[Saved data entries]

______

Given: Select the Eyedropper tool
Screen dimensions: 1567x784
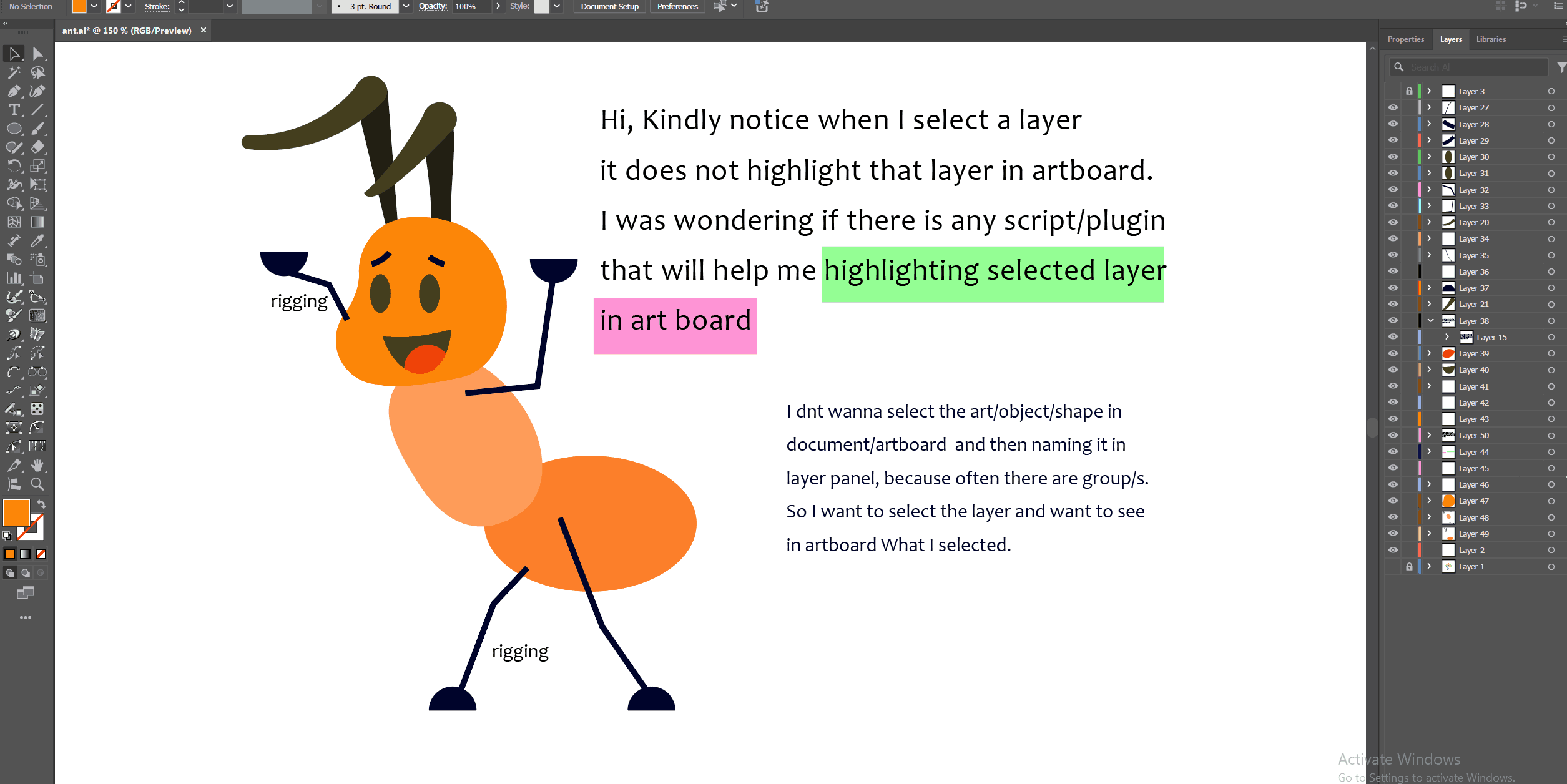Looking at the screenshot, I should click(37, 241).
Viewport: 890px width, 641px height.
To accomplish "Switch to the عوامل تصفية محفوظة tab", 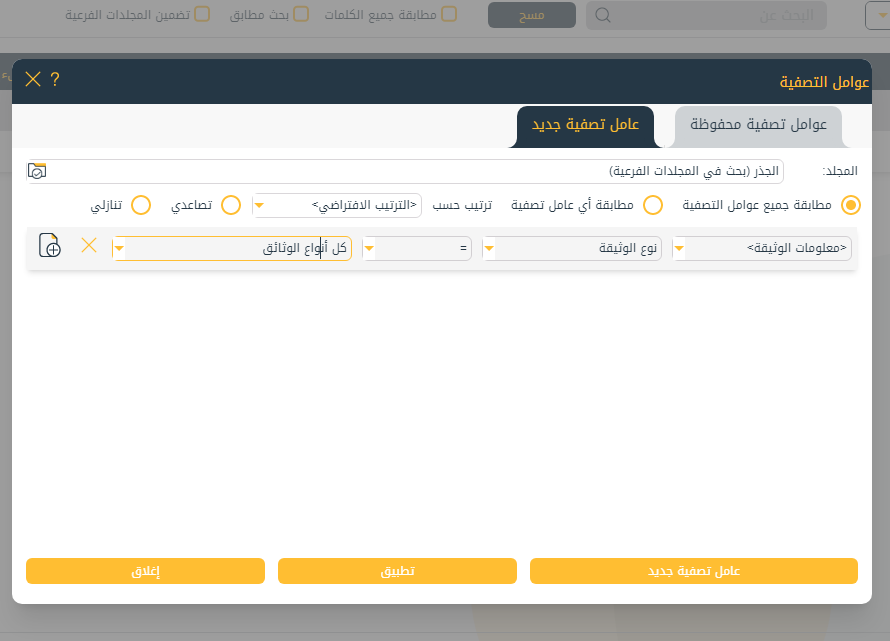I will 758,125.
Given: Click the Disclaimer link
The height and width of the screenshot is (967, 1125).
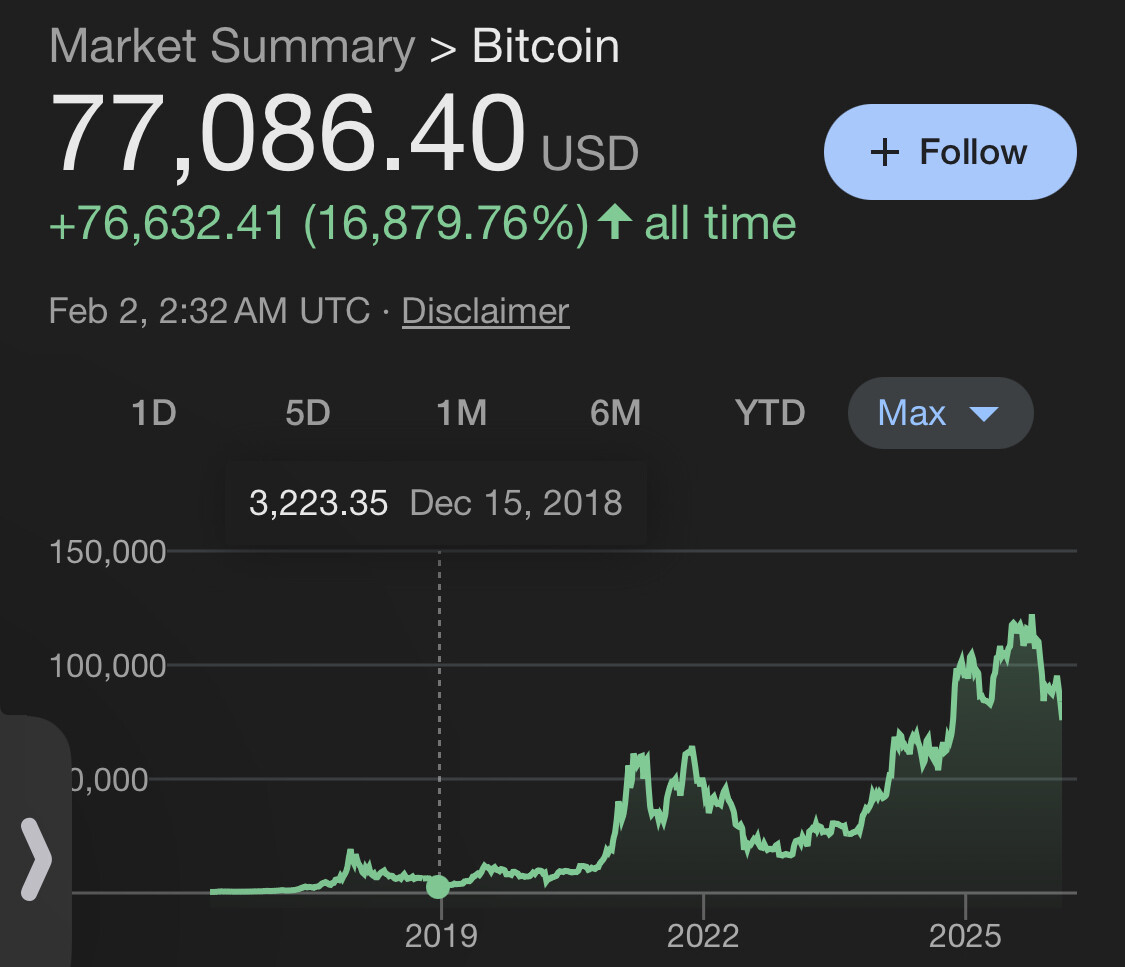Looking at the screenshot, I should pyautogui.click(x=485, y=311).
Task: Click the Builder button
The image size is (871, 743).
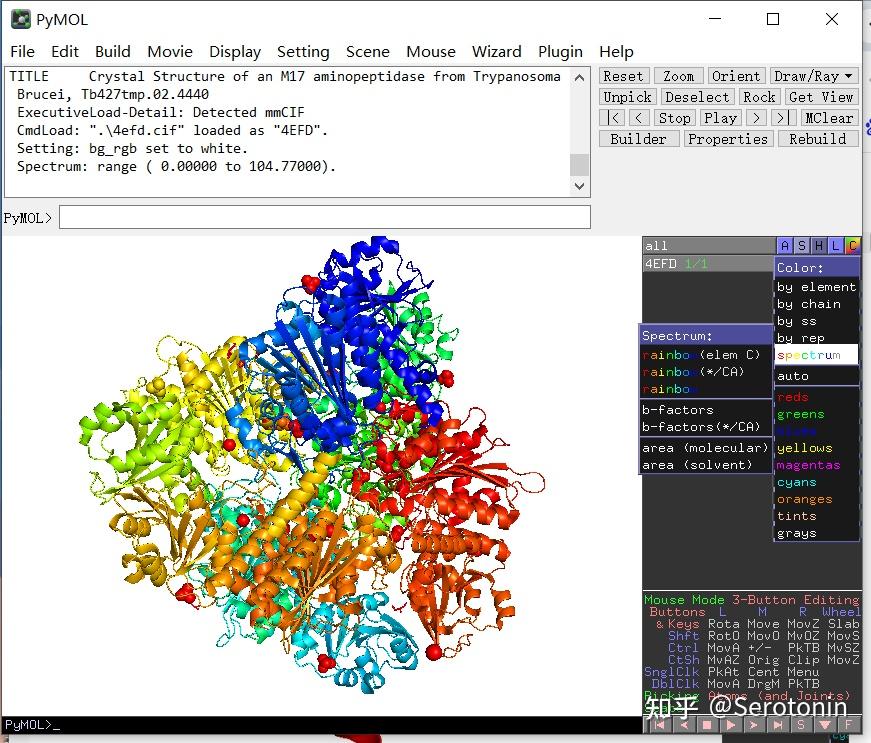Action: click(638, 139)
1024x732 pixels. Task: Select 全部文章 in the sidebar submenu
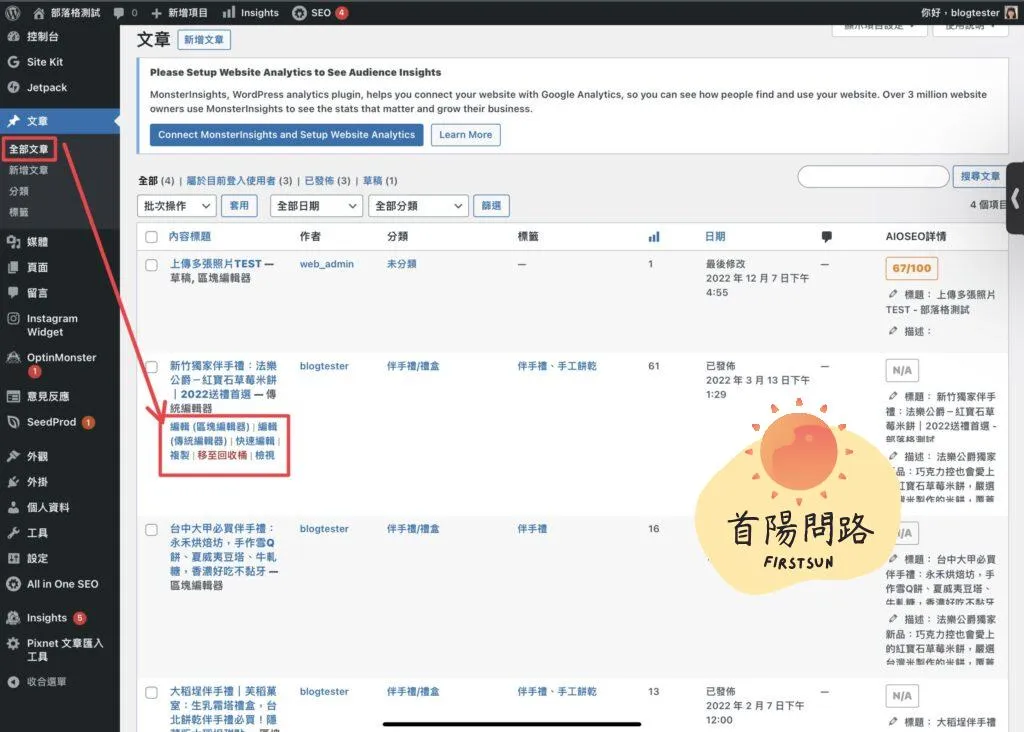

______

[What is needed] All lines holding the word "Select" must be copied from the data.

[Answer]
Given: Select the Eyedropper tool
1024x732 pixels. Task: Select 全部文章 in the sidebar submenu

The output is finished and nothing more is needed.